If only she could find that mysterious white rabbit and wish herself back home again! She had so little time in her life as Maddy Walton to do anything she wanted to do. She seemed to spend all her time either being sick or having every second of her life organized.
Mrs. Walton came into the bedroom and pulled back the drapes. The warm sun streamed through the window.
“Are you feeling up to school today, my darling?”
“Of course,” Maddy said.
Spending the day at Jennifer's school was better than being cooped up in her bedroom again all day. Besides, she liked being friends with all of Jennifer's friends, especially Selena.
“I'll catch the bus with the others,” Maddy said after breakfast as she pushed her lunchbox into her school bag.
If her life was going to be limited by being Maddy Walton, she may as well make a few changes. There was no fun in being driven to school. She would catch the bus every morning with the rest of the gang.

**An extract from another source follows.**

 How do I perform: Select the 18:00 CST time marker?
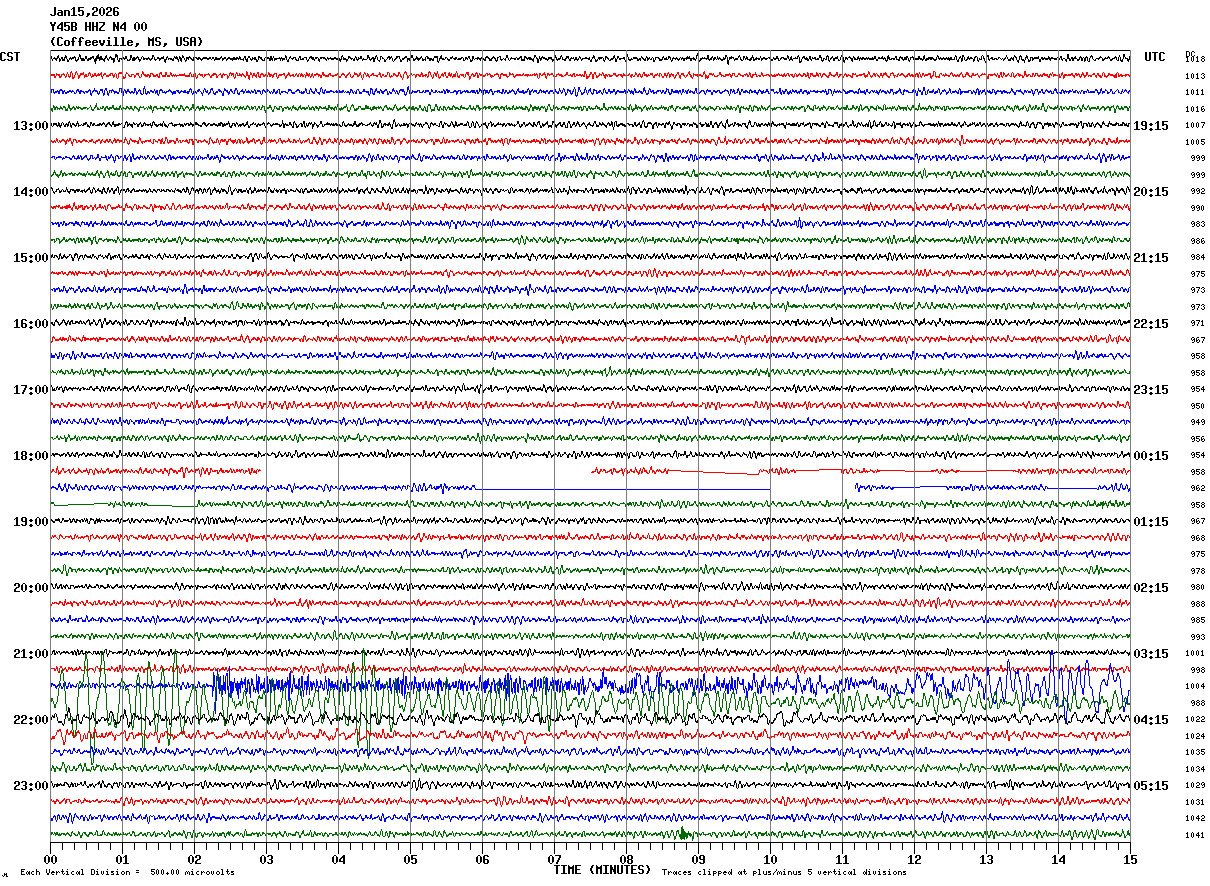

“I don't know,” Mrs. Walton said looking worried. “It will be much too tiring for you.”
Maddy examined Mrs. Walton's worried face and scowled. This morning Mrs. Walton looked what her own mother described as poorly. There were dark shadows looping under her eyes, and her face was strained and tired. Of course Mrs. Walton had been up all that night with Maddy, and she didn't have the sense to go back to bed after a bad night like her own mother.
“I am not tired,” Maddy said. “And I won't shatter because I have to sit in the bus instead of a car.”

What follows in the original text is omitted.